The hurricane follows Tropical Storm Cindy, which made landfall late Tuesday in Louisiana and hindered oil production and refining. On Thursday, remnants of Cindy hit parts of the Carolinas, prompting flash flood and tornado watches.

The Cayman Islands were on hurricane watch, and the southern Florida peninsula was on tropical storm watch, expecting severe conditions within 36 hours. Forecasters at the U.S. Hurricane Center in Miami said the storm could strike the United States on Sunday or Monday.

"It is possible that Dennis may become a major hurricane," the center warned.

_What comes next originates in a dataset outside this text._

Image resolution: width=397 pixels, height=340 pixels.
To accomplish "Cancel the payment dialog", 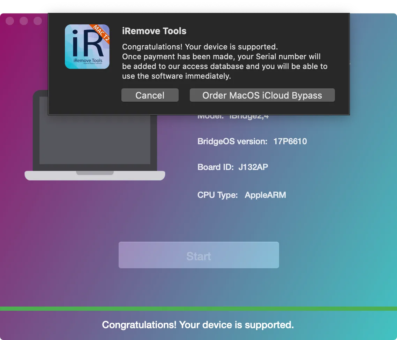I will click(x=150, y=95).
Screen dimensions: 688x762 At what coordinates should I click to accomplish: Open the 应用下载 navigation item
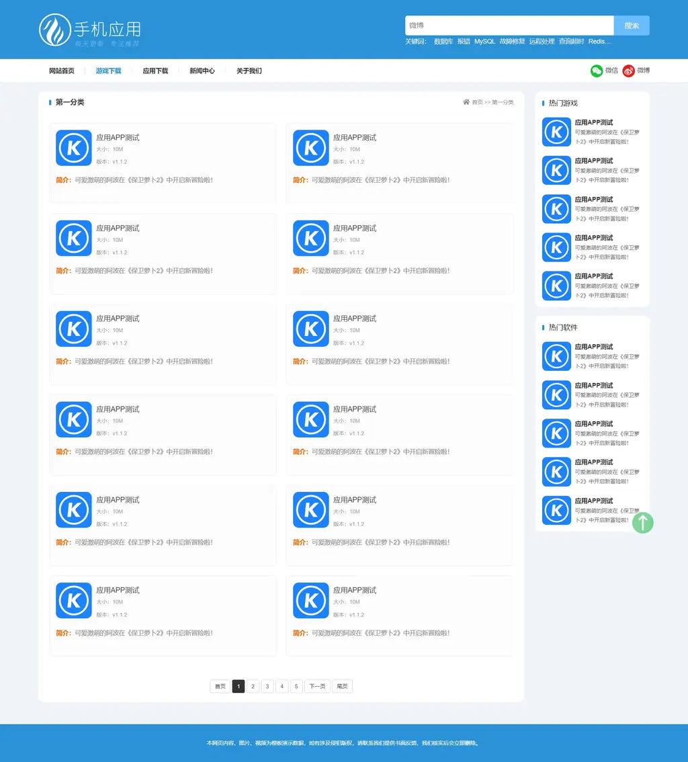click(x=155, y=71)
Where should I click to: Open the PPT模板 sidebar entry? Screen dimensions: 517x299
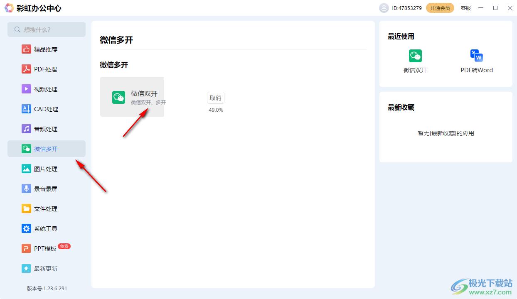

Lead forecaster Martin Nelson said it was the first time the Atlantic hurricane season had four named storms this early since record-keeping began in 1851. The season runs from June 1 to Nov. 30.

By Thursday morning, Dennis's sustained wind reached nearly 105 mph with higher gusts, the U.S. National Weather Service said. The storm, the first hurricane of the Atlantic season, could dump 20 inches of rain over mountains in its path, including Jamaica's coffee-producing Blue Mountains, forecasters said.

Tropical storm force winds from Dennis's outer bands had already reached eastern Jamaica. "Regardless of landfall, Jamaica will have impacts ... practically all day and into the evening hours," warned forecaster Dave Roberts of the U.S. National Hurricane Center in Miami.

Last year, hurricanes Frances, Ivan and Jeanne tore through the Caribbean with a collective ferocity not seen in many years, causing hundreds of deaths and billions of dollars in damages.